Penelitian kami merupakan uji klinis yang pertama terhadap hipotesis ini. Penelitian ini
menunjukkan bahwa derajat NSD dan ITH mempengaruhi intensitas nyeri pada pasien
migrain. Namun, tidak terdapat hubungan yang signifikan antara lokasi patologi obstruksi
nasal dan lokasi nyeri yang dominan. Stammberger dan Wolf18 melaporkan bahwa pusat
cortical tidak dapat membedakan sumber perifer asli dari impuls nyeri dan dapat salah
mengartikannya berasal dari daerah lain pada kulit, seperti pelipis, pipi, atau dahi. Rasa nyeri
dapat dirasakan pula dari end organ lain yang dipersarafi oleh sistem trigeminal, seperti
duramater, intracranial, pembuluh darah scalp, dan mata18, 20.
Patologi obstruksi nasal dapat berkembang menjadi mengorok dan/atau sindrom
obstruktif sleep apnea. Nyeri kepala di pagi hari umum terjadi pada pengorok dan
berhubungan dengan gangguan kesehatan pervasif yang memengaruhi kualitas hidup.
Gejala seputar migrain bersifat umum, tidak hanya OSAS, tetapi migrain, insomnia,
dan distres psikologik juga merupakan prediktor penting untuk nyeri kepala di pagi hari,
bahkan pada pasien yang mengorok. Chen dkk22 menyelidiki tentang nyeri kepala di pagi
hari pada pengorok dengan hasil sebanyak 19% pasien dengan nyeri kepala di pagi hari
memenuhi kriteria untuk serangan migrain.
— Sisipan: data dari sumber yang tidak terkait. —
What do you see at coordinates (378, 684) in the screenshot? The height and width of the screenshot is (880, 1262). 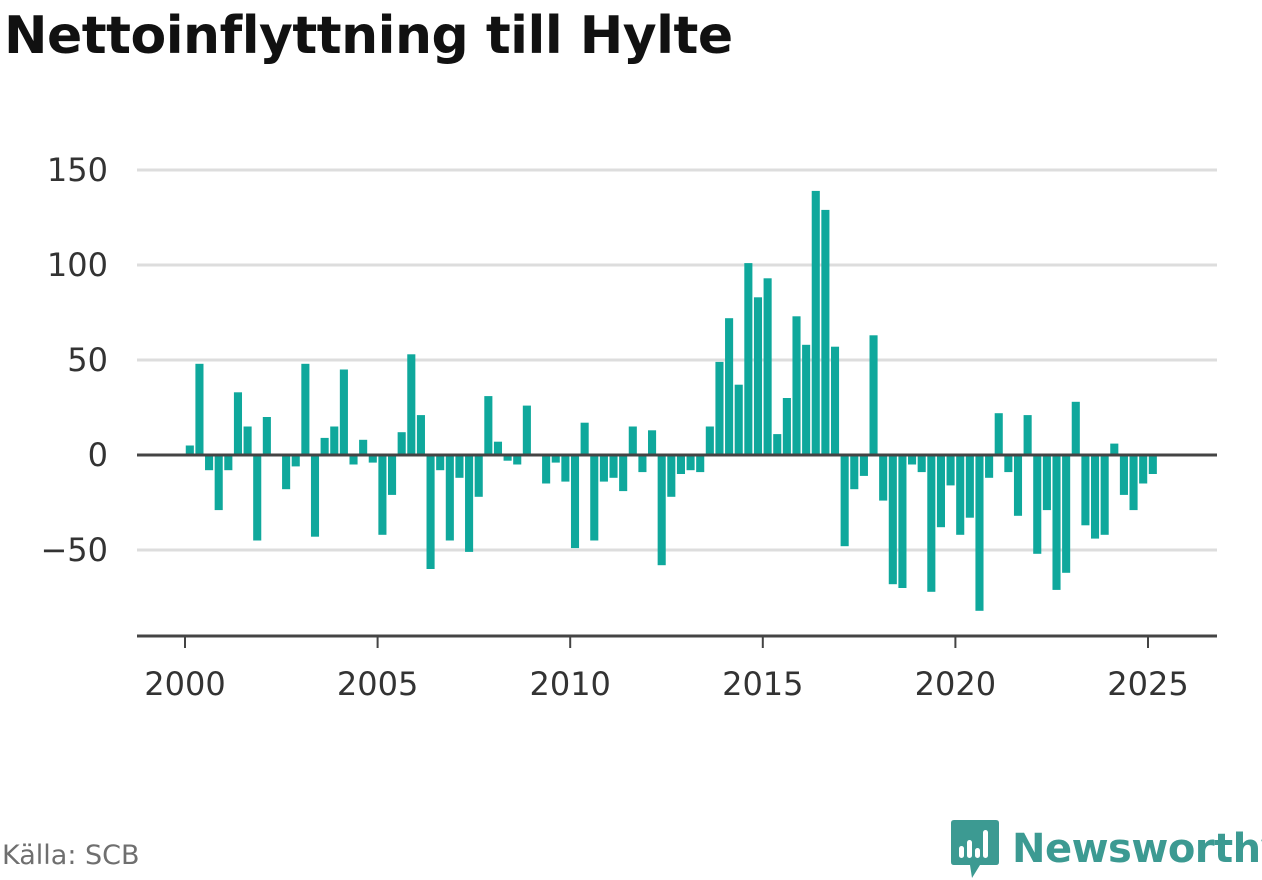 I see `x-tick-label: 2005` at bounding box center [378, 684].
Namun, penelitian Chen dkk tidak memperhitungkan hubungan antara derajat
obstruksi dan tingkat keparahan nyeri. Abu-Bakta dkk5 melaporkan bahwa tidak terdapat
perbedaan yang signifikan antara prevalensi kontak mukosa nasal pasien dengan nyeri wajah
dibandingkan dengan pasien tanpa nyeri wajah dalam penelitian tersebut dan disimpulkan
bahwa tindakan pembedahan untuk mengambil kontak mukosa untuk nyeri wajah biasanya
tidak diperlukan mengingat etiologi nyeri wajah ini nampaknya lebih merupakan proses
sentral. Perry dkk23 melaporkan bahwa migrain merupakan diagnosis neurologik tersering
(58%) pada pasien dengan nyeri kepala non-rhinologik di praktik rhinologi tersier. Perry dkk
tidak memberikan rasio diagnosis migrain untuk pasien dengan nyeri kepala rhinologik.
Penting untuk membedakan migrain dari nyeri kepala yang disebabkan oleh rhinosinusitis
akut maupun kronik, neuralgia, otalgia, penyakit articulatio temporomandibularis (TMJ),
atau gangguan vaskular, dan rasa tidak nyaman pada wajah tengah18.
Penelitian ini menunjukkan peningkatan patologi obstruksi nasal pada pasien dengan
migrain serta ditemukan sebuah hubungan yang signifikan antara tingkat keparahan nyeri
dan derajat obstruksi. Namun, tidak terdapat hubungan yang signifikan antara lokasi
obstruksi nasal dan lokasi nyeri yang dominan. Pasien yang secara klinis dievaluasi untuk
migrain sebaiknya mendapatkan pemeriksaan sinorhinologik secara komprehensif dan
evaluasi berdasarkan teori sinus hipoksik nitrit oksida.
Penelitian klinik lebih lanjut diperlukan untuk menilai perubahan dalam nyeri kepala
setelah terapi obstruksi nasal pada pasien migrain.